Your bank statements already confessed for you.
Welcome to Spodek Law Group. Our goal is to tell you what other websites won’t: in Columbus and the Southern District of Ohio, prosecutors have perfected spending-based prosecution. Lorie Schaefer got 70 months. Not because she admitted anything. Because her bank records showed $26,000 at a liposuction clinic, $900,000 on home renovation, and property purchases in Australia. Every swipe of her card after receiving PPP funds became evidence of criminal intent. The moment you spent PPP money on anything personal – DoorDash, Louis Vuitton, a vacation, cosmetic surgery – you created documentary proof that you never intended to use the money for payroll.
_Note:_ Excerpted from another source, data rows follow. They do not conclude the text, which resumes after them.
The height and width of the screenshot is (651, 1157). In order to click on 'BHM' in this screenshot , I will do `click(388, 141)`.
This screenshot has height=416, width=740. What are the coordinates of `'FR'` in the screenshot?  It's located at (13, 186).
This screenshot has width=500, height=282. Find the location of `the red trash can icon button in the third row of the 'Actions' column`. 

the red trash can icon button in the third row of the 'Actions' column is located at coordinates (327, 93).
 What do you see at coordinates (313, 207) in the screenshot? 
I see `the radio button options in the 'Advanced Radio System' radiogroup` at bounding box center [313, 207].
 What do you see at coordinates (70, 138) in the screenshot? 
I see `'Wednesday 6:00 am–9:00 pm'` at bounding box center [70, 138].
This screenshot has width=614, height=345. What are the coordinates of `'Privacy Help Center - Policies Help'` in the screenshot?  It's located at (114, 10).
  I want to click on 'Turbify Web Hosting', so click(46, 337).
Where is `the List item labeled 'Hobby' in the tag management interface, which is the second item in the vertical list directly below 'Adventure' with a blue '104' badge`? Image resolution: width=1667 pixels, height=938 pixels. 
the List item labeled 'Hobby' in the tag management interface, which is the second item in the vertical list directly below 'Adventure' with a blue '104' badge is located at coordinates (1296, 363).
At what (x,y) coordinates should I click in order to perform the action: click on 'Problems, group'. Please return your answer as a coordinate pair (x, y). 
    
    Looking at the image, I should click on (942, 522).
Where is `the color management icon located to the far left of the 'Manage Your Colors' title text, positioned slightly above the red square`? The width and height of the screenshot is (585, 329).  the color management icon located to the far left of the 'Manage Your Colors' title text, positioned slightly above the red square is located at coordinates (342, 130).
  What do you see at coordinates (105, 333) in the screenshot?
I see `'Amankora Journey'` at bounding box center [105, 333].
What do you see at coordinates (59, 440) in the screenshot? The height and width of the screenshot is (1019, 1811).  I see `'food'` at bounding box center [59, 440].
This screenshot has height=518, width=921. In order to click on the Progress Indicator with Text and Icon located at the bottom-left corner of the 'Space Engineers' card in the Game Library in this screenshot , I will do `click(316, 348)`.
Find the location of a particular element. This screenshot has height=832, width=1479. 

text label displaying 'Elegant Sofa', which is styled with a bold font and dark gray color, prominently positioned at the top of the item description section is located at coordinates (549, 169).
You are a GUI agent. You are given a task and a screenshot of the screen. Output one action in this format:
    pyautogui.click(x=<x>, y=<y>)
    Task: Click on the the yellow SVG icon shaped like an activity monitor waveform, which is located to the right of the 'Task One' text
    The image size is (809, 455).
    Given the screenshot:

If you’re facing PPP fraud charges in Columbus, if the FBI has contacted you about pandemic relief loans, if you’ve received a target letter from the U.S. Attorney’s Office – your spending has already told prosecutors everything they need to know.
When Your Bank Statements Become Evidence
Most people think proving fraud requires a confession. An admission. Someone saying “yes, I intended to steal this money.” Without that admission, how can prosecutors prove what was in your head when you submitted that application?
In the Southern District of Ohio, prosecutors prove intent through spending. They subpoena your bank records from the day PPP funds hit your account. They trace every transaction. They categorize every purchase. And they present that spending to juries as documentary evidence of what you actually intended when you applied for those loans.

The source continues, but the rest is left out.